- **Exercise inputs**
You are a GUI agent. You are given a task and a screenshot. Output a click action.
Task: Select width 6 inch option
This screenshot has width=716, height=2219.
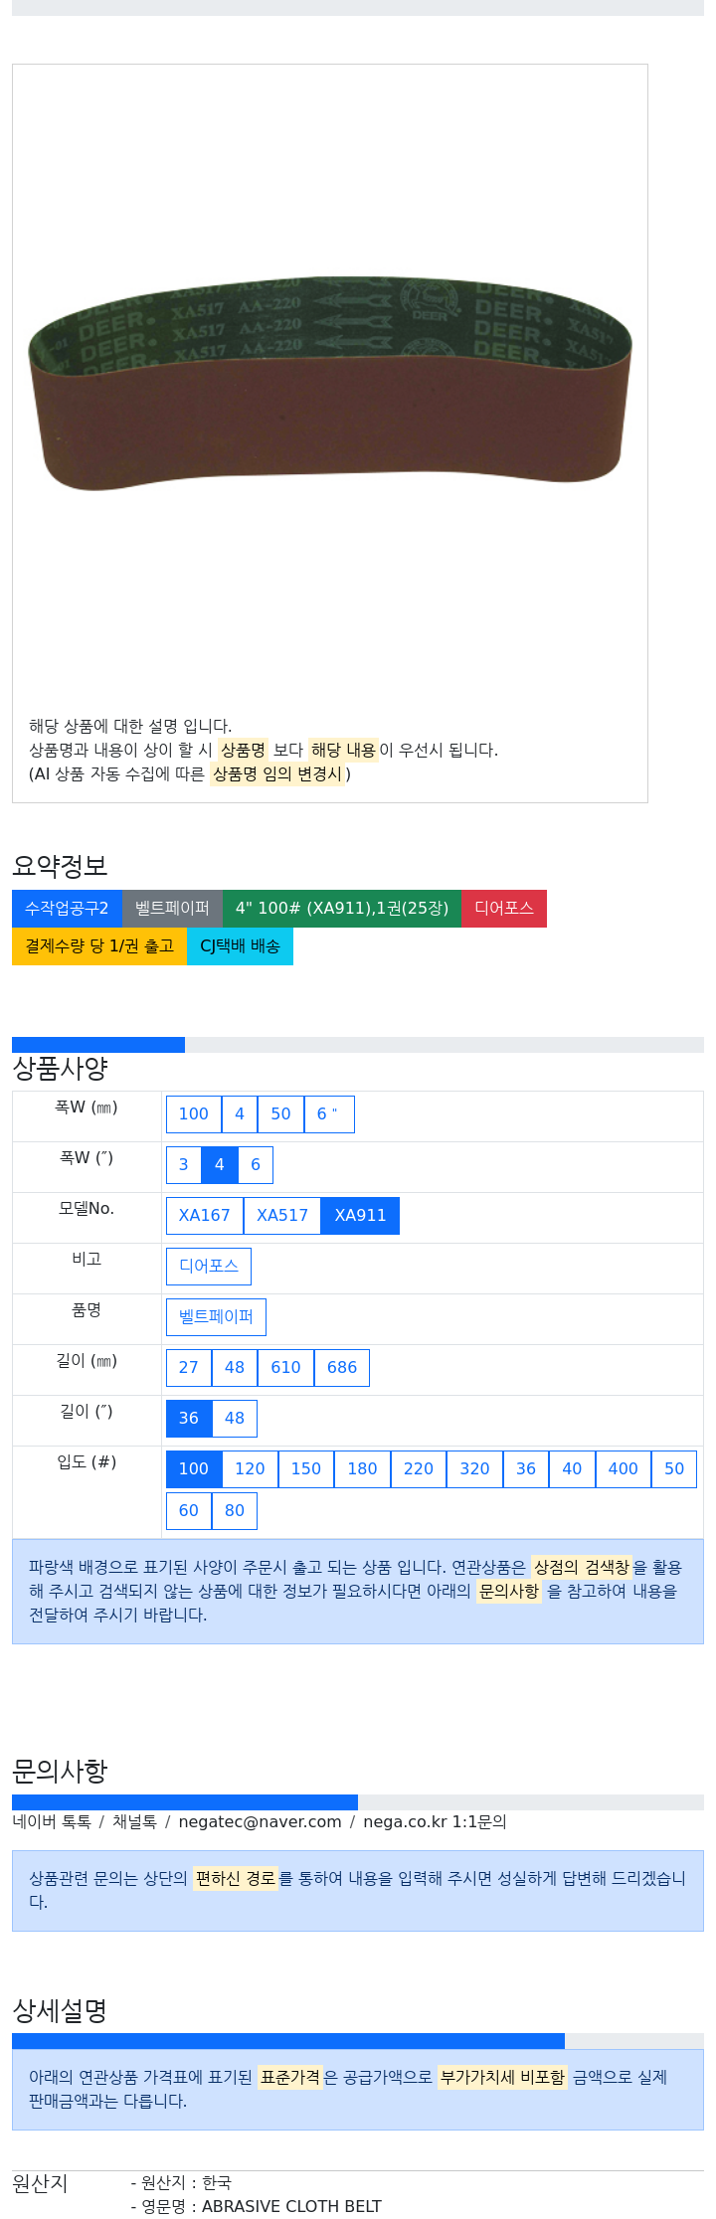[256, 1165]
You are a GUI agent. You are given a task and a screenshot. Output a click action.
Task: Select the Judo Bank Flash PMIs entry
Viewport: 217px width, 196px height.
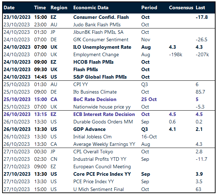click(97, 25)
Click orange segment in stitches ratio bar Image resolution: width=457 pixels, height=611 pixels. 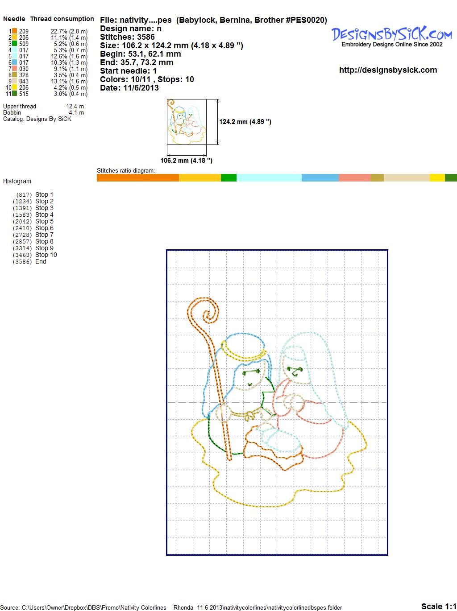137,178
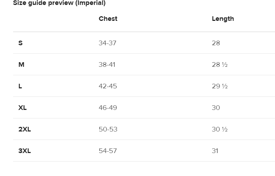Click the XL length value 30
The width and height of the screenshot is (275, 176).
pyautogui.click(x=216, y=108)
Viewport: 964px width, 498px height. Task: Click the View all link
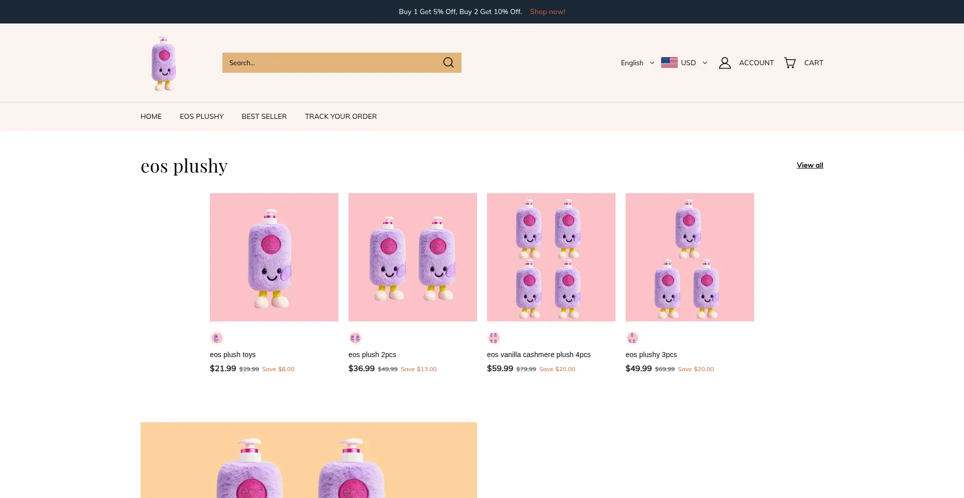[809, 165]
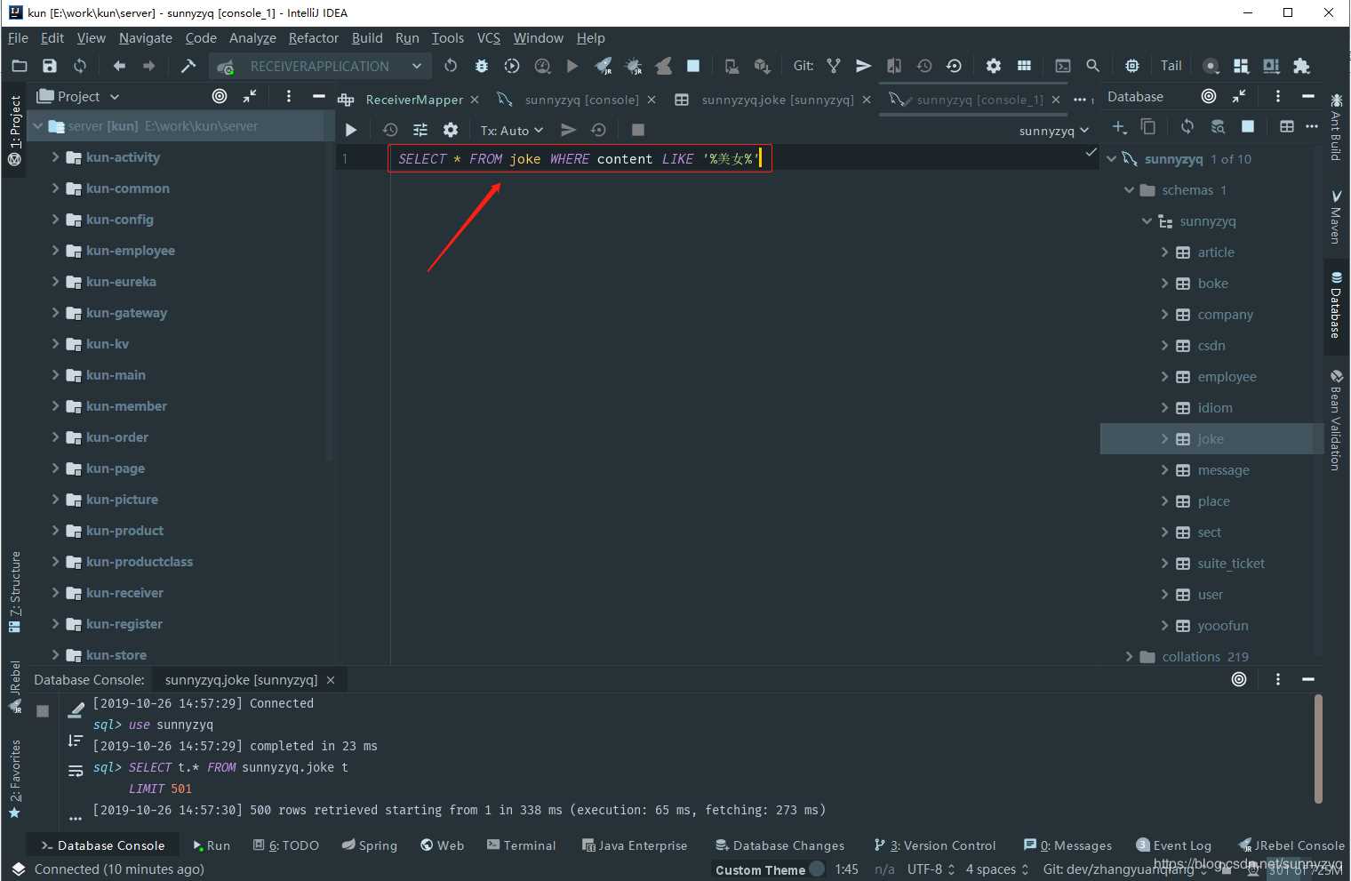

- **What you need to do**
In the records above, some lines hold the word "Select"; copy each such line.

- **Response**
Task: Select width 6 inch option
Task: Select the Judo Bank Flash PMIs entry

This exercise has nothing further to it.